--- Input records ---
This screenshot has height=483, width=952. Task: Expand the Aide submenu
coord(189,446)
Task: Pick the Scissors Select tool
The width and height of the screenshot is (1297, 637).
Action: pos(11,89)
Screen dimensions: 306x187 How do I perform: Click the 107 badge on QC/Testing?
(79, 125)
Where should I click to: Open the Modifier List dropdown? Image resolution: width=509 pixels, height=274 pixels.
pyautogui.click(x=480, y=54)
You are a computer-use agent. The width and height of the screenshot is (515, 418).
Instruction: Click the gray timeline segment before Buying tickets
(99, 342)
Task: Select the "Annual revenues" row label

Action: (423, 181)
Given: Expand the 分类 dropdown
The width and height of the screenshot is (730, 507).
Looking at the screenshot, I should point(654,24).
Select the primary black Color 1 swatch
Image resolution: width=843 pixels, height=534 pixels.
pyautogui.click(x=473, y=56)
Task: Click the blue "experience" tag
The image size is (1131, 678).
---
--- Input records ---
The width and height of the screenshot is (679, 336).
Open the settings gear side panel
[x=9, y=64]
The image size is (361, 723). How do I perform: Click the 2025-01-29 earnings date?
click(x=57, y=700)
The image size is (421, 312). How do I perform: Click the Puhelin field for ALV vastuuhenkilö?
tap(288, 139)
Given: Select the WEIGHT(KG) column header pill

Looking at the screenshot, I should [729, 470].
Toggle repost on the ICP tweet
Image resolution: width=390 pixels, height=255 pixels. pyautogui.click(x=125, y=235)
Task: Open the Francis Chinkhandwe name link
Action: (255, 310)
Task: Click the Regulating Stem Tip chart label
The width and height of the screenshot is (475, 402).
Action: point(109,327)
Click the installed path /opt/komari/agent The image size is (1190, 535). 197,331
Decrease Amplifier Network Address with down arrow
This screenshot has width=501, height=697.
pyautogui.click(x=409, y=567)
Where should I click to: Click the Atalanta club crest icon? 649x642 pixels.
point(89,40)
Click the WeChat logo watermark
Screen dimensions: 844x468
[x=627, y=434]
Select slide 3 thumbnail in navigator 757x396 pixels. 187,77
---
--- Input records ---
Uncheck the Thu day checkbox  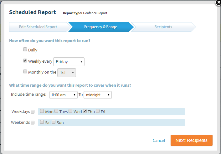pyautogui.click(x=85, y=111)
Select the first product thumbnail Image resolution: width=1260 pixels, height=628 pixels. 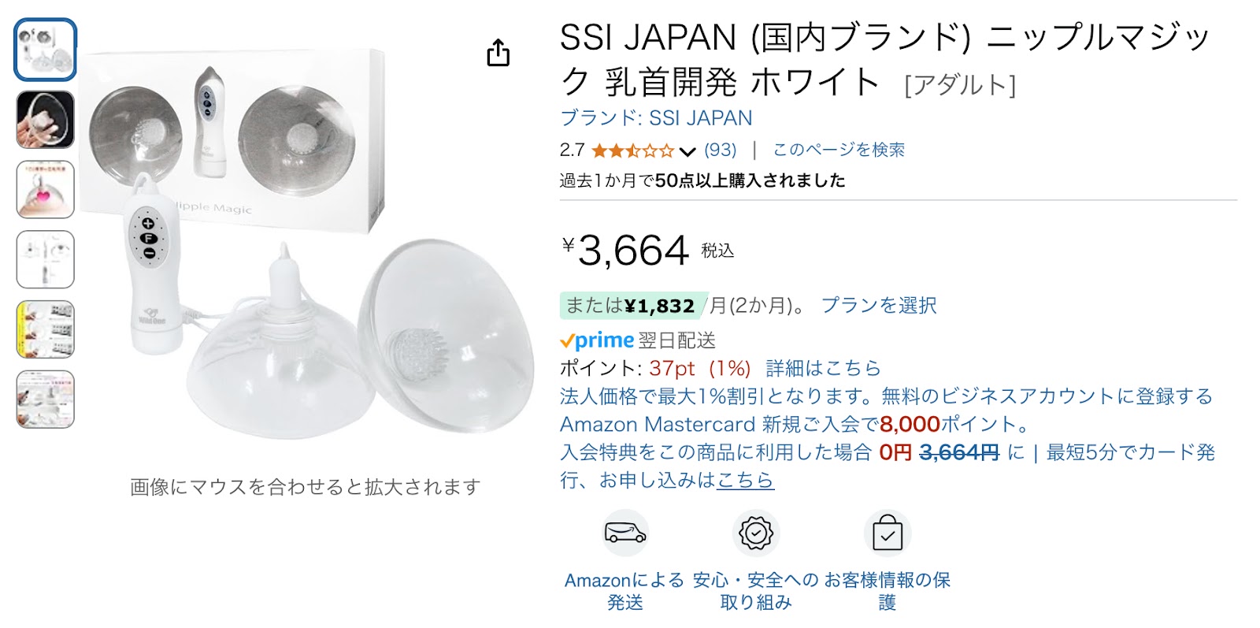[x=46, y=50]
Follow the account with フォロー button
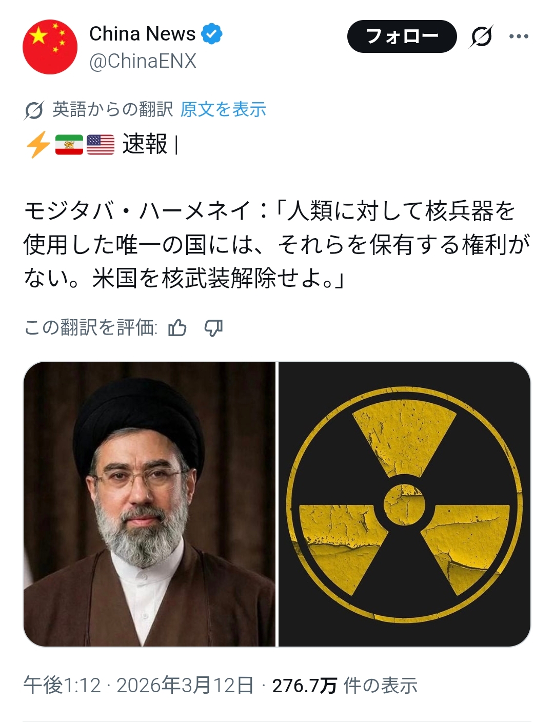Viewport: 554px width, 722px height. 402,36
---
* _Task goal_
Going back over the entries above, copy word for word every line from the one that has "Toggle repost on the ICP tweet" on through the one that has "Select slide 3".

* _Answer below_
Toggle repost on the ICP tweet
Image resolution: width=390 pixels, height=255 pixels. pyautogui.click(x=125, y=235)
Task: Open the Francis Chinkhandwe name link
Action: (255, 310)
Task: Click the Regulating Stem Tip chart label
The width and height of the screenshot is (475, 402).
Action: point(109,327)
Click the installed path /opt/komari/agent The image size is (1190, 535). 197,331
Decrease Amplifier Network Address with down arrow
This screenshot has width=501, height=697.
pyautogui.click(x=409, y=567)
Where should I click to: Click the Atalanta club crest icon? 649x642 pixels.
point(89,40)
Click the WeChat logo watermark
Screen dimensions: 844x468
[x=627, y=434]
Select slide 3 thumbnail in navigator 757x396 pixels. 187,77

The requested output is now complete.